» REQUIREMENTS
Reproduce the Intel TDX workload text word for word, starting at "Figure 2. TDX" and ending at "rate of operations.".

Figure 2. TDX with I/O bounce buffers

Workload Performance

Intel TDX performance varies depending on the workload. In this article, we will describe the performance of Intel TDX for two types of workloads:

  • CPU and memory intensive:
    • SPECrate 2017 Integer and Floating Point benchmark suite is part of Standard Performance Evaluation Corporation (SPEC) and considered industry standardized benchmarks for integer or floating-point compute intensive performance. Units of operations considered is rate of operations.
    • SPECjbb 2015 is another benchmark from the SPEC for measuring performance of Java* application features. Units of operations considered is max-jOPs.
    • Shared-memory (SMP) version of Intel® Distribution for LINPACK* Benchmark is a generalization of the LINPACK 1000 benchmark and is a high-performance computing workload. Units of operations considered is Giga floating point operations/sec (Gflops).

» RECORDED DATA
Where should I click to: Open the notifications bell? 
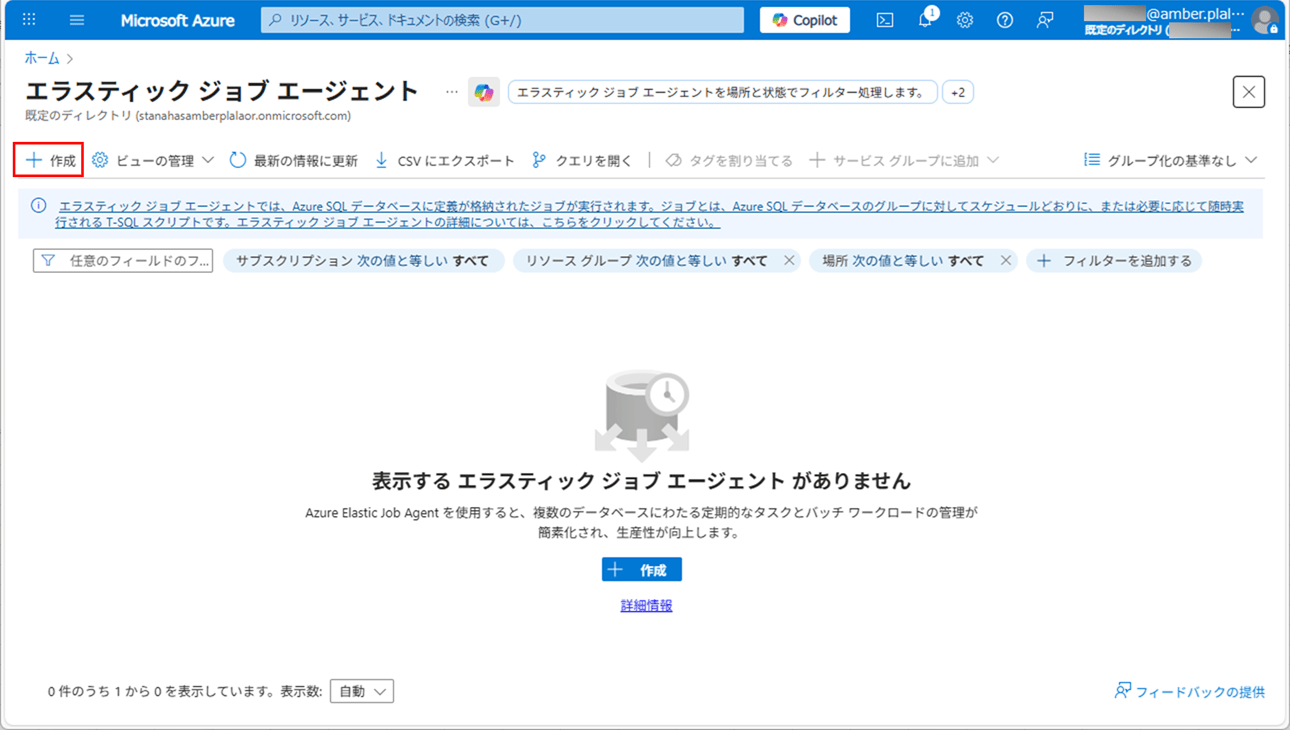tap(925, 20)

» WRITTEN SOLUTION
Figure 2. TDX with I/O bounce buffers

Workload Performance

Intel TDX performance varies depending on the workload. In this article, we will describe the performance of Intel TDX for two types of workloads:

  • CPU and memory intensive:
    • SPECrate 2017 Integer and Floating Point benchmark suite is part of Standard Performance Evaluation Corporation (SPEC) and considered industry standardized benchmarks for integer or floating-point compute intensive performance. Units of operations considered is rate of operations.